> **Work instructions**
Copy exactly the lines of the data below that run from the line holding "Click Export Frame" through the line holding "Given: Reload the page", both ends included.
--- The data ---
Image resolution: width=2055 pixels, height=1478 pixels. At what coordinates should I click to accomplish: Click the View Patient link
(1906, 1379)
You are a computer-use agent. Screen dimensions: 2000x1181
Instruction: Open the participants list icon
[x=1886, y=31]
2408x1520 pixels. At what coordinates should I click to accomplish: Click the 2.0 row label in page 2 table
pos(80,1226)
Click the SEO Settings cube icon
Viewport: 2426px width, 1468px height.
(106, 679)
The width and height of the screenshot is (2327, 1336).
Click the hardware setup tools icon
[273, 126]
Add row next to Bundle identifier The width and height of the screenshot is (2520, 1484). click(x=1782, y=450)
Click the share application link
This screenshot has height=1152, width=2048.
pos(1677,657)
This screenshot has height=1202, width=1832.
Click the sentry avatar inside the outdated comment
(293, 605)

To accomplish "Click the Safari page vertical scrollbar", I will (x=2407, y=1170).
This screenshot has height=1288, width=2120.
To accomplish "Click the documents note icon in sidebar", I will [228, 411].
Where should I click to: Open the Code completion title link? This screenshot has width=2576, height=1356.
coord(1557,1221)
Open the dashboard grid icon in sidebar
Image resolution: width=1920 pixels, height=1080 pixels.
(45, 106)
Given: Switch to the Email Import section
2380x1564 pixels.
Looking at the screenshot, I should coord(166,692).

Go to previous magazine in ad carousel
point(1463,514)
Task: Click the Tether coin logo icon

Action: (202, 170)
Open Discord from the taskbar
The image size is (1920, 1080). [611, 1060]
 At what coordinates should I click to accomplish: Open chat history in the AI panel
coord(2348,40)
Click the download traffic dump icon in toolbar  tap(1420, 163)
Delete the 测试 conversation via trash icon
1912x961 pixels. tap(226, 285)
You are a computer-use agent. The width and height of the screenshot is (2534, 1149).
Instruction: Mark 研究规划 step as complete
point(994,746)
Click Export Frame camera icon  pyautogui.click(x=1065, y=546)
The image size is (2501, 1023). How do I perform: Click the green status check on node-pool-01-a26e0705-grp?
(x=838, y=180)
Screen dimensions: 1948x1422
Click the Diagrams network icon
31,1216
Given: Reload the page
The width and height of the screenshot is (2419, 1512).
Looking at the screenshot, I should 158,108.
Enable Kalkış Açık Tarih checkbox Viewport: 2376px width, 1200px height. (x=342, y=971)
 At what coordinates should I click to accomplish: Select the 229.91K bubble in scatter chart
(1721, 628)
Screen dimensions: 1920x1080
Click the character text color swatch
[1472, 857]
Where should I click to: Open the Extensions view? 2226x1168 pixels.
---
> **Task answer**
Click Export Frame camera icon  pyautogui.click(x=1065, y=546)
The image size is (2501, 1023). How do I perform: Click the green status check on node-pool-01-a26e0705-grp?
(x=838, y=180)
Screen dimensions: 1948x1422
Click the Diagrams network icon
31,1216
Given: Reload the page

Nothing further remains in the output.